Prompt:
According to the plot summary below, where have Paul and Roxy set off to in order to find Zenith?

Quoted text:
--- BEGIN ---

Rudeus spends the next two years adventuring with Soldat's party, eventually culminating in him slaying a red dragon singlehandedly. Shortly after, Elinalise finally catches up with Rudeus and informs him that Paul and Roxy have already set off to the Labyrinth City of Rapan on the Begaritt Continent to find Zenith. In the meantime, Rudeus decides to stay in the northlands until winter passes before traveling to Rapan himself; he quickly finds out about Elinalise's promiscuity. Sometime later, Rudeus receives a letter from the Ranoa University of Magic inviting him to attend as a "special student" due to his recent exploits. Rudeus is intrigued but is inclined to find Zenith first. That night, Rudeus encounters the Man-God in his dreams again, with the Man-God advising him to enroll at the university and investigate the teleportation disaster there, promising him that doing so will cure his erectile dysfunction. This persuades Rudeus to accept the university's invitation, and with Elinalise following, he journeys to the Kingdom of Ranoa, where Sylphie, Ariel, Luke, Cliff, and Zanoba are students at the same university he is set to attend.

--- END ---

Data provided:
--- BEGIN ---

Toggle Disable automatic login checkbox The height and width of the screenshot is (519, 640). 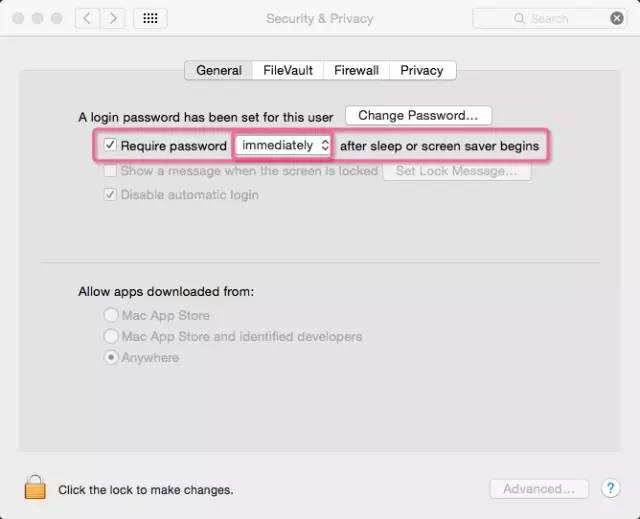pyautogui.click(x=110, y=195)
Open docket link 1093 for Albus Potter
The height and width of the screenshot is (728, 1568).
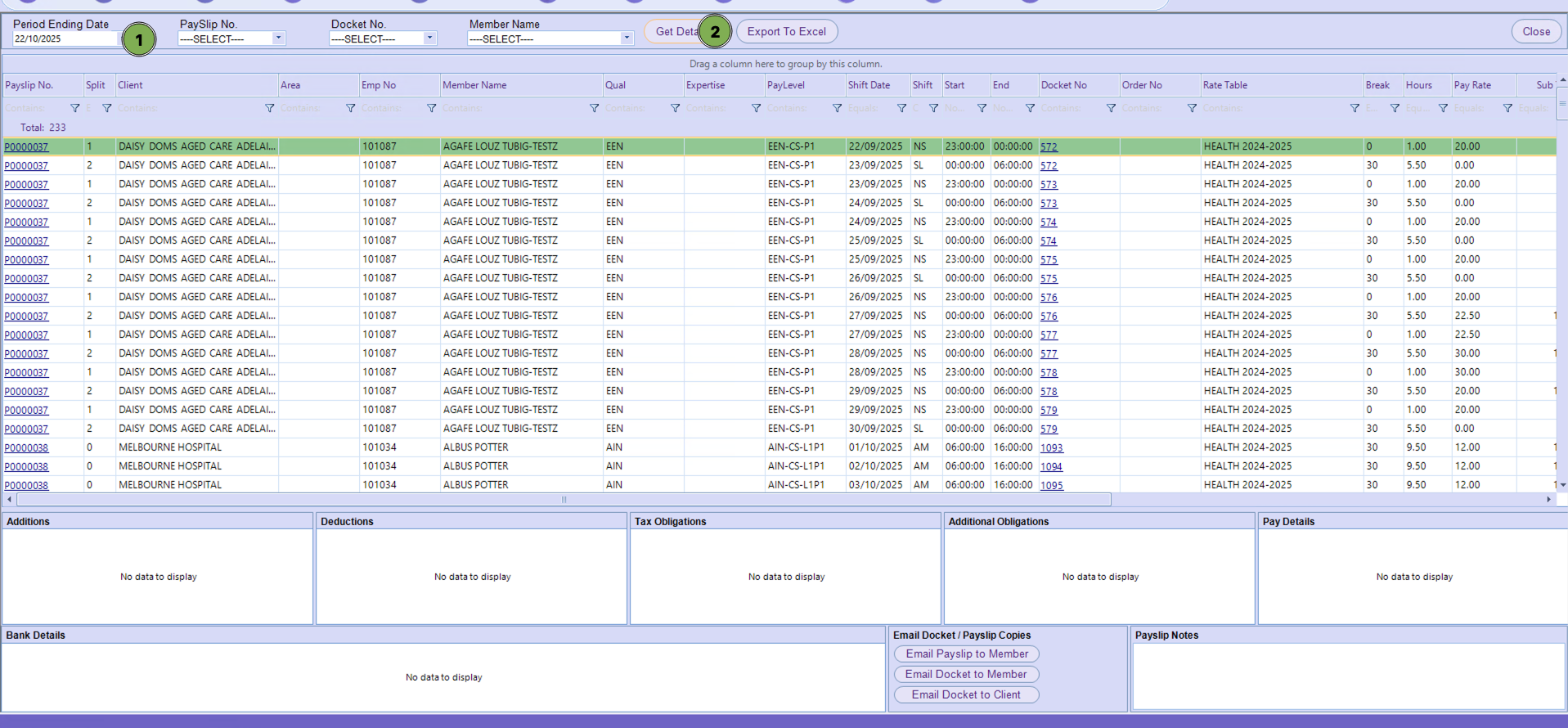click(1051, 448)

--- END ---

Task answer:
The Labyrinth City of Rapan on the Begaritt Continent.